John Stumpf and Jamie Dimon see these hurdles, too, but one of the impediments to overcoming them, they say, is a lack in confidence that it can be done.

“I think the No. 1 challenge today in America is confidence. We have a confidence deficiency,” said Stumpf, chairman, president and CEO of Wells Fargo, the nation’s fourth-largest bank by assets.

“We went through a financial crisis and there were a lot of reasons for it and we haven’t come out of it in a strong way like we’d have liked to,” said Dimon, chairman and chief executive of JPMorgan Chase, the largest U.S. bank by assets.

“So people are starting to question a little bit.”

Stumpf, who spoke at the Atlanta Press Club on Monday, and Dimon, who spoke Friday during a Metro Atlanta Chamber event, challenged local business leaders to stay bullish.

Americans are retreating from the stock market. Banks are flush with deposits, many of them earning little to no interest. There’s little appetite for to invest, to risk.

But it’s the lack of confidence to take risk, to start companies, that has weakened this recovery, unlike past recoveries. The anger at Wall Street, Washington and the economic malaise are manifest because of an economy that isn’t putting Americans back to work fast enough

“I think the recent upset is that it’s been a long time of 9 percent unemployment,” Dimon said.

In his interview last week with The Atlanta Journal-Constitution, Dimon said he understands the frustrations.

“If you are the average American citizen, you had to be looking at what happened and saying to Wall Street, ‘What happened? I thought you guys were smart,'” he said.

The rancor against banks is nearing its highest since the collapse of Wall Street in 2008.

Loose lending and other abuses by many banking institutions contributed heavily to the meltdown and it took taxpayer-funded bailouts to salvage the economy. Millions of homeowners are struggling to pay their mortgage and the housing market is glutted with repossessed homes. Then there’s the foreclosure documentation scandal.

Bank customers are up in arms about fees on debit cards and other basic banking services long taken for granted as free.

The outrage has contributed to political movements as diverse as the Tea Party and Occupy Wall Street.

“People are hurting. People are not seeing opportunities and big government is in their cross hairs, big business is, the big banks surely are,” Stumpf said. “But I think the way you solve this is less through a marketing campaign and much more through actions.”

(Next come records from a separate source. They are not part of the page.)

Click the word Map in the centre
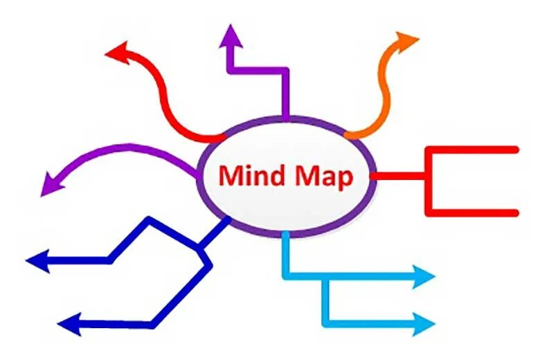tap(323, 177)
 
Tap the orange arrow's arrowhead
tap(408, 39)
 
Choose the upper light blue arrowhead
tap(424, 276)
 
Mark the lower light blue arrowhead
tap(424, 323)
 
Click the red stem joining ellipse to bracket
tap(398, 177)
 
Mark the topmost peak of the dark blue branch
tap(150, 221)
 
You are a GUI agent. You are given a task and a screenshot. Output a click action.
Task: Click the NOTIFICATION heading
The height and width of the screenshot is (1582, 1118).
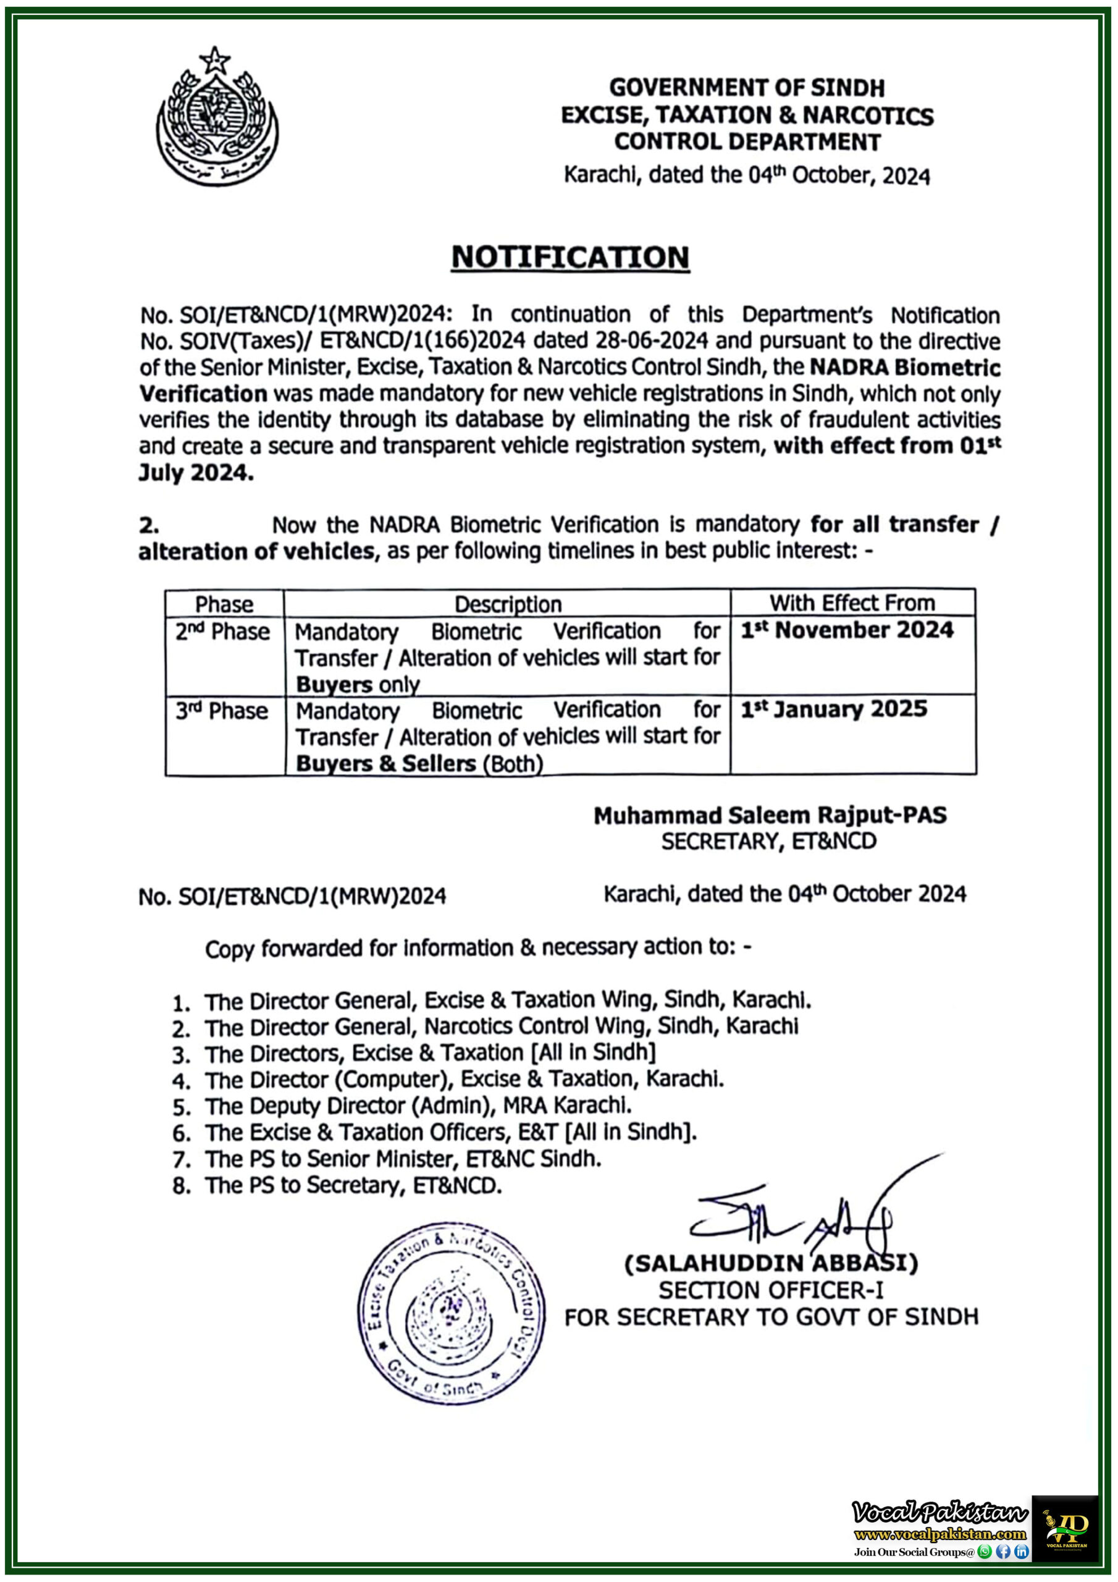[x=570, y=257]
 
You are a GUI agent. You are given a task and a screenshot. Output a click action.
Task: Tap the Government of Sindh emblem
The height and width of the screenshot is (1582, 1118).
[x=217, y=117]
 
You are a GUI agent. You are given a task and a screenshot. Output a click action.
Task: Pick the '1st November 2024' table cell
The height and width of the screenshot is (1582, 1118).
[x=847, y=630]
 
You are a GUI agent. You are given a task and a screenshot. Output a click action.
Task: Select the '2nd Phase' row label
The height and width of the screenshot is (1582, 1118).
[x=222, y=631]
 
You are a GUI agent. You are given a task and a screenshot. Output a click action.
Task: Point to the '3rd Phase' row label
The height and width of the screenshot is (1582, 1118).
[x=221, y=711]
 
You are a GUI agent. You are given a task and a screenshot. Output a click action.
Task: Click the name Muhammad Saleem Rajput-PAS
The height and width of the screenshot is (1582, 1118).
[x=770, y=815]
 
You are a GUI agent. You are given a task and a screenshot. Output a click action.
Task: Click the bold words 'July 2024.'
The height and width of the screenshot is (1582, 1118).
[x=196, y=473]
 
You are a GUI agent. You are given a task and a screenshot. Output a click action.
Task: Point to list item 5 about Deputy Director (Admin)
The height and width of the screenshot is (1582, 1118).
[x=418, y=1106]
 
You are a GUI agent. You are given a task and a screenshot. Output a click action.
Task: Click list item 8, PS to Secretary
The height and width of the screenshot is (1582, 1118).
[x=353, y=1185]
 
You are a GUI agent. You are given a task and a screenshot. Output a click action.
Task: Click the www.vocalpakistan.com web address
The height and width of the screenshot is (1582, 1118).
[x=939, y=1534]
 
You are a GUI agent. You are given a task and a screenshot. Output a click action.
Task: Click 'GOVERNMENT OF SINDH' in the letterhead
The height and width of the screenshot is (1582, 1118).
[x=747, y=88]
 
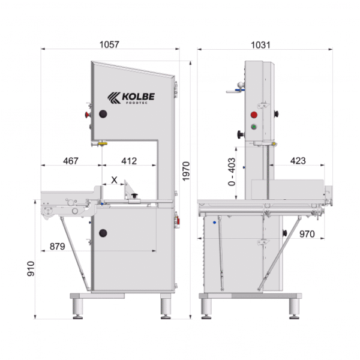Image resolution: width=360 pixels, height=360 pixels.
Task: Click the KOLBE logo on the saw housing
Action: coord(130,97)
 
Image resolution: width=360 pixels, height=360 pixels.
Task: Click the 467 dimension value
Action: coord(70,161)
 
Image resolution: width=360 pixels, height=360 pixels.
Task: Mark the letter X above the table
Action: coord(114,179)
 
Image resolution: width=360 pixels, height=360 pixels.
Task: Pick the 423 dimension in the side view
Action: coord(298,161)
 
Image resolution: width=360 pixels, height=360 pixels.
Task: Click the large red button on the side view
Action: coord(253,114)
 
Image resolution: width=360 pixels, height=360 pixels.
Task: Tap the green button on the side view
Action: coord(253,127)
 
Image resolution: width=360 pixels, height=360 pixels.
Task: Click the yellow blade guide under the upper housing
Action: coord(103,143)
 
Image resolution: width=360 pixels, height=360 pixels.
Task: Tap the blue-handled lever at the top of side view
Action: coord(235,91)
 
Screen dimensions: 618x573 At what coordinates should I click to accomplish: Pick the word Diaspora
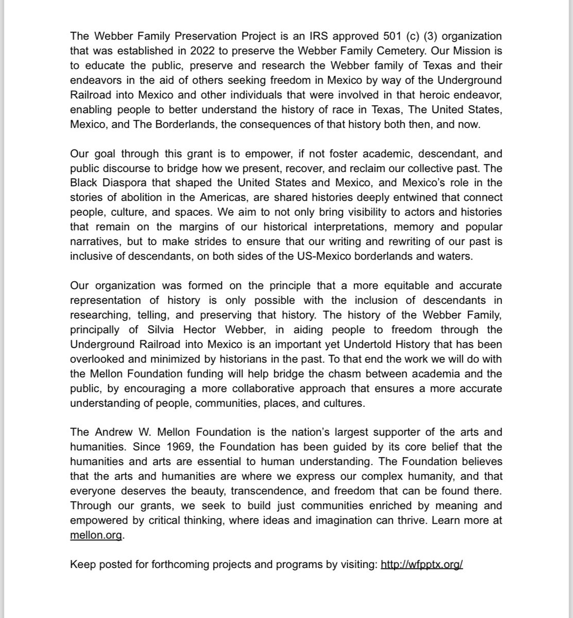coord(111,183)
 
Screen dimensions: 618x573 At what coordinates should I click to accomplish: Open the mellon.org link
coord(96,535)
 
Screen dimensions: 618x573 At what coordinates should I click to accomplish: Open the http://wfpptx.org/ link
coord(422,564)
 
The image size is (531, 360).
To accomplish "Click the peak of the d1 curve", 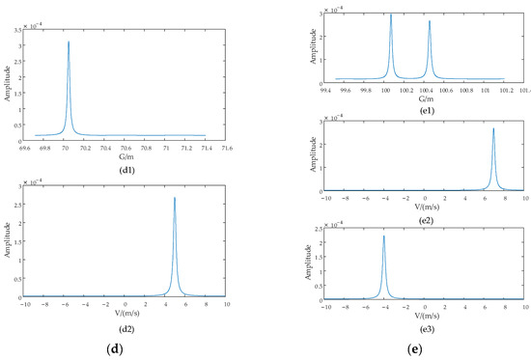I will (x=69, y=42).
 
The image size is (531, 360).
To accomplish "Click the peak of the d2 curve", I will (x=175, y=198).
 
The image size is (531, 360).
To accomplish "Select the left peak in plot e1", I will (x=391, y=14).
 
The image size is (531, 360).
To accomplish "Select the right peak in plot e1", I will (x=430, y=21).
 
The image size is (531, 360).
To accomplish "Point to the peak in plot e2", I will (x=493, y=128).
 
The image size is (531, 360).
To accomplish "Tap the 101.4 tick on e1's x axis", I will (x=524, y=92).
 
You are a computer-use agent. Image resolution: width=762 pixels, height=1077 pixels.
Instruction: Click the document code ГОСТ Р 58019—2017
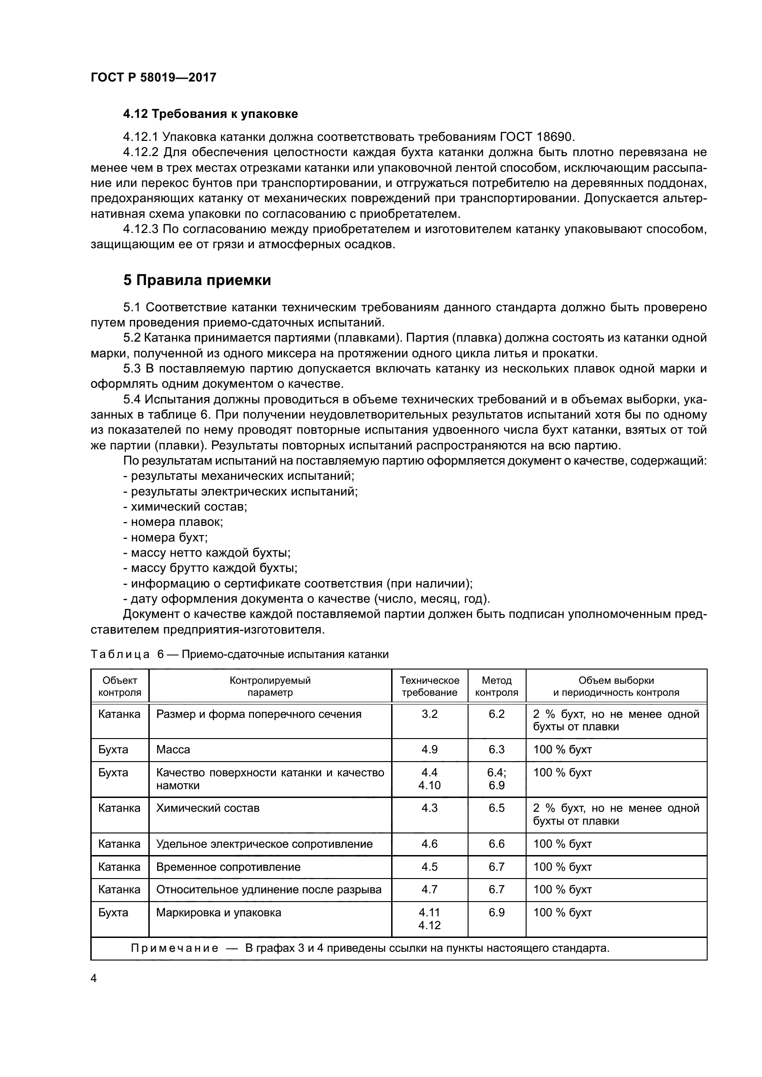[153, 77]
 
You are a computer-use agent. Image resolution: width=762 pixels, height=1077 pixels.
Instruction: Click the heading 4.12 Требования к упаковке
[210, 114]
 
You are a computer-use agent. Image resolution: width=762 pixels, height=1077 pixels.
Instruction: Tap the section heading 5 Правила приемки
[197, 280]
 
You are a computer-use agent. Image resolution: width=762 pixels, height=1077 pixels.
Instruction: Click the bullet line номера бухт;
[165, 537]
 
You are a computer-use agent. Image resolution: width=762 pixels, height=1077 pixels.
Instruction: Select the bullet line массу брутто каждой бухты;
[210, 568]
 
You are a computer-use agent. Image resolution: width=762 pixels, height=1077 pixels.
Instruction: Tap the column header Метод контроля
[497, 686]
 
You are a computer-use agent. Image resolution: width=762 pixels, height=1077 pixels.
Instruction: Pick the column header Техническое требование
[429, 686]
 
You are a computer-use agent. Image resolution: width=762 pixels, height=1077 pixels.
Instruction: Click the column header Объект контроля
[120, 686]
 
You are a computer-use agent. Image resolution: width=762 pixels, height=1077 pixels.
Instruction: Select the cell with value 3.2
[429, 715]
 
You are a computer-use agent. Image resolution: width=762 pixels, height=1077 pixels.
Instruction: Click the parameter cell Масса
[173, 750]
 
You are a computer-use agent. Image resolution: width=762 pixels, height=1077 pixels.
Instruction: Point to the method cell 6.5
[497, 808]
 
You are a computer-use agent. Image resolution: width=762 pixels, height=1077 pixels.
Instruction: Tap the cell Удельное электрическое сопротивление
[264, 844]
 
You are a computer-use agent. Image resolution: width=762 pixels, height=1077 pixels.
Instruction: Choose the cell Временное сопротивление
[228, 867]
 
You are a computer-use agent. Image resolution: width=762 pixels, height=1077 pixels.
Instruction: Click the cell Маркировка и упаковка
[219, 912]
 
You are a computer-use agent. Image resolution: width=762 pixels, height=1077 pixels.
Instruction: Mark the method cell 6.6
[497, 844]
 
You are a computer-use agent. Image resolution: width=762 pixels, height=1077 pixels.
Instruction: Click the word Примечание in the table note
[174, 948]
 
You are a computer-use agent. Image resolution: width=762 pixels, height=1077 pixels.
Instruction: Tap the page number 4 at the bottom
[94, 978]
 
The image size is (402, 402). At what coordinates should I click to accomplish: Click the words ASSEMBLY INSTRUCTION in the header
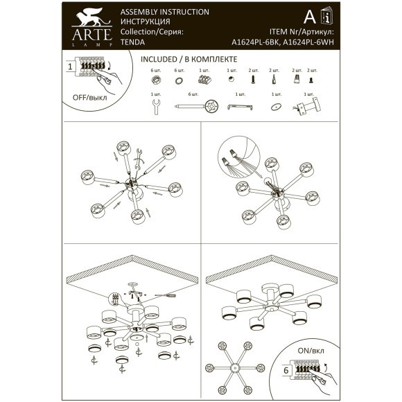point(164,12)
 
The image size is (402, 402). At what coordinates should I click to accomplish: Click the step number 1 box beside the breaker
point(70,67)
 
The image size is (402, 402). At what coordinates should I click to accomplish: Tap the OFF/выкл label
point(90,98)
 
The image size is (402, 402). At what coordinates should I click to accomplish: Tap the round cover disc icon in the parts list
point(276,107)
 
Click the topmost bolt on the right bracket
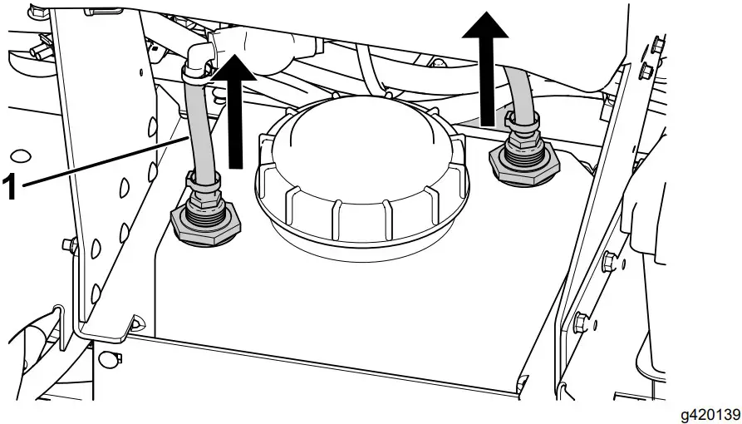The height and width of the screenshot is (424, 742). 657,42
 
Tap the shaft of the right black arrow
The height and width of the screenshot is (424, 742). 485,79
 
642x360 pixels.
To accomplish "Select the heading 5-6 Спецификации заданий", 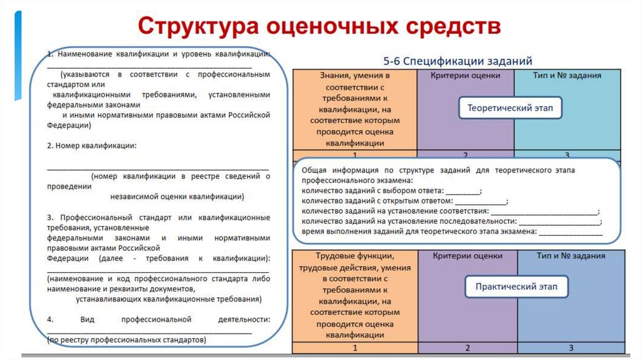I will pos(458,61).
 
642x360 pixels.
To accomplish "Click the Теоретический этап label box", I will pos(510,108).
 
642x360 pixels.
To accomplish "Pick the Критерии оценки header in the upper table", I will pos(465,76).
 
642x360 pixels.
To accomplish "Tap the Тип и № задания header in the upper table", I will pos(568,76).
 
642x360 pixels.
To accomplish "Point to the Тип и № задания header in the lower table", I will pos(571,256).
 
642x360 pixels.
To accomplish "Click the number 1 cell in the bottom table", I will pos(355,347).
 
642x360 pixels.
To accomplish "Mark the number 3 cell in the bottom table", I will pos(571,347).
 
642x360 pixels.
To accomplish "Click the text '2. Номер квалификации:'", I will pos(92,146).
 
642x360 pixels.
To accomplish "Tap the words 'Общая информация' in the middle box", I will pos(333,170).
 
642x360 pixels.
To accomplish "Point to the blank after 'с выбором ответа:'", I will pos(463,191).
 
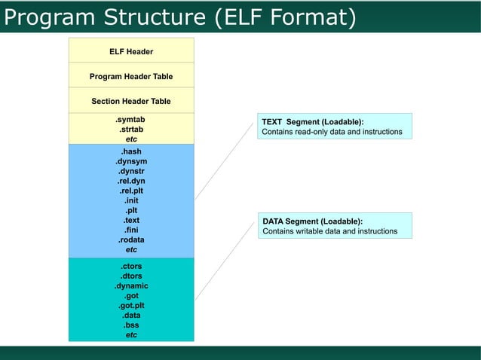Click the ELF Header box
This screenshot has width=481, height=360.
click(131, 51)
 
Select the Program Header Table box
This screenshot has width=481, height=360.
click(131, 76)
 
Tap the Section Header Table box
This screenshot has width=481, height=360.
click(131, 101)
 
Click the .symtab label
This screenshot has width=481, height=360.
click(131, 120)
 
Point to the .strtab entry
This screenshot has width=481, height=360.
click(131, 130)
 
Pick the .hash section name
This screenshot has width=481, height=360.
click(131, 152)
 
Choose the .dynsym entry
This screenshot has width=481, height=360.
click(131, 162)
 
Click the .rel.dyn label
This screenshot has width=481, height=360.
click(131, 182)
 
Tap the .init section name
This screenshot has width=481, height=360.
click(131, 201)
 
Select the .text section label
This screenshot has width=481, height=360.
click(131, 221)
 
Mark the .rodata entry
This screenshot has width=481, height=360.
click(131, 240)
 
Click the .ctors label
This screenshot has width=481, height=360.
click(131, 267)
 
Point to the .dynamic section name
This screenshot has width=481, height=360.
click(131, 286)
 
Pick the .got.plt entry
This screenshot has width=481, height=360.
click(131, 306)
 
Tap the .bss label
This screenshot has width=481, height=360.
click(131, 325)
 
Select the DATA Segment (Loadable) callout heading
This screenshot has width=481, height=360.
click(312, 221)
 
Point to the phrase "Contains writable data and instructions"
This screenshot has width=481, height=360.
click(329, 231)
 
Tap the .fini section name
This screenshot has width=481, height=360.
click(131, 230)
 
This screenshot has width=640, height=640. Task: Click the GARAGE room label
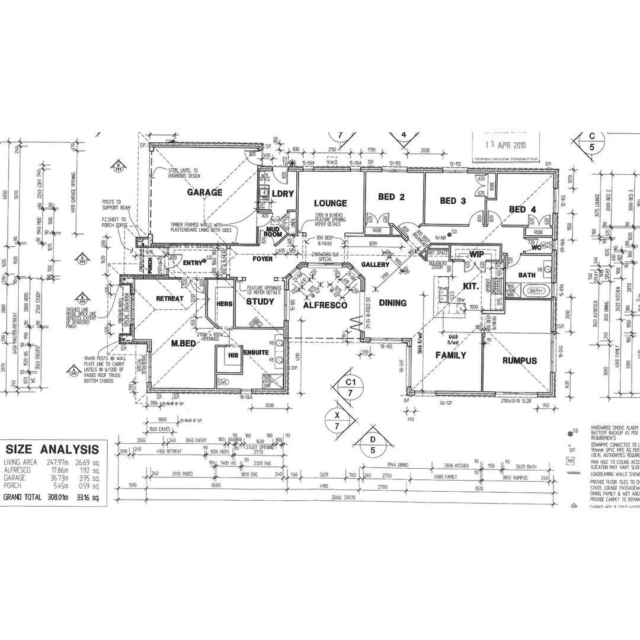coord(204,193)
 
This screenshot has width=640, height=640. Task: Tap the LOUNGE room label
coord(330,203)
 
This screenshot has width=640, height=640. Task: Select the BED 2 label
coord(391,197)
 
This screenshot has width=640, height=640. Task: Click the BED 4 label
coord(522,209)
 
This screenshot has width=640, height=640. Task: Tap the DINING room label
coord(392,303)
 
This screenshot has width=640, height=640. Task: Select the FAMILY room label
coord(451,356)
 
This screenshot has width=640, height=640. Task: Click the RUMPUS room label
coord(519,360)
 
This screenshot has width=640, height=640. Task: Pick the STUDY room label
coord(260,302)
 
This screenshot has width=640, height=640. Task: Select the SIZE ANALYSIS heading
coord(52,449)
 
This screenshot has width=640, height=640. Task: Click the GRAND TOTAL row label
coord(23,497)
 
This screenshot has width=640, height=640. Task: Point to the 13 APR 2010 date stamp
coord(504,143)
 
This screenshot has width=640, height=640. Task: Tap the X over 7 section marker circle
coord(337,420)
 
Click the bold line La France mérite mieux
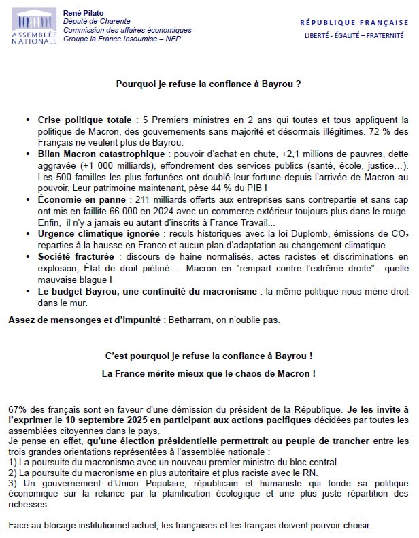point(209,373)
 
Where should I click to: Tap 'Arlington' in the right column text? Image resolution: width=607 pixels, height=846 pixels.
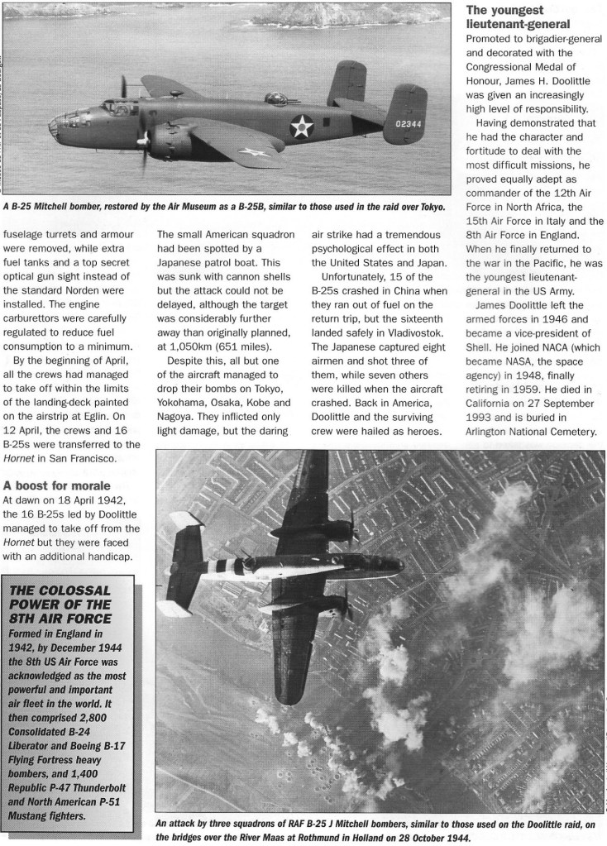point(495,431)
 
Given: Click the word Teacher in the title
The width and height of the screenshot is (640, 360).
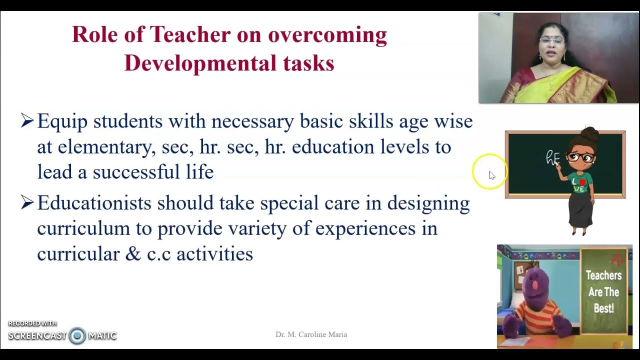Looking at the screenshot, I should [x=190, y=35].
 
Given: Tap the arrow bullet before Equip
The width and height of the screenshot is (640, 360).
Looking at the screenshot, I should [x=27, y=120].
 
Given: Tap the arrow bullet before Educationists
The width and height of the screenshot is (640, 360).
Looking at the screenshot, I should [x=27, y=202].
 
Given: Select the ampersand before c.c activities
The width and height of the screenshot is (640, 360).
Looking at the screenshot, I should [x=133, y=254].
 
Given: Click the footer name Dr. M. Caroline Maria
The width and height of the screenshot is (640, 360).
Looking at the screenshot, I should [x=311, y=334].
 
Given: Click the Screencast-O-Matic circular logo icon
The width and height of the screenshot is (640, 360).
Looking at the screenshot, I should [x=78, y=336].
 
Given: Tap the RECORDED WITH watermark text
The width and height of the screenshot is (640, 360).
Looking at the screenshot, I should [x=32, y=324].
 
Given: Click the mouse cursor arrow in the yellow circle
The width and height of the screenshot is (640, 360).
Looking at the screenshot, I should [x=492, y=175].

The Wells Fargo and Chase CEOs responded to critics by saying their banks are lending to small business, they are modifying mortgages and helping struggling borrowers. But the economics of banking have changed with increased regulation.

Wall Street isn’t the only culprit inhibiting growth. Washington gridlock hasn’t helped, Stumpf said.

Dimon said the nation needs a new “Marshall Plan,” a multi-pronged approach that would fix the national economy and get people working again. One of the first places to start, he said, is fixing an antiquated tax code.

Major companies and small businesses are paralyzed by uncertainty because of future tax policy and pending regulation.

“I think America is strong and it’s going to come back,” Dimon said. “I personally think the people who are busy demonizing business are doing it damage. Business is the economic engine.”

Stumpf, in his message to the press club, said America can fix many of its problems economically by innovating and rebuilding confidence. The nation must build aninfrastructure for the future, improve education and be a leader in healthcare, energy and technology.

"This can be America’s next Greatest Generation. We can do this,” he said.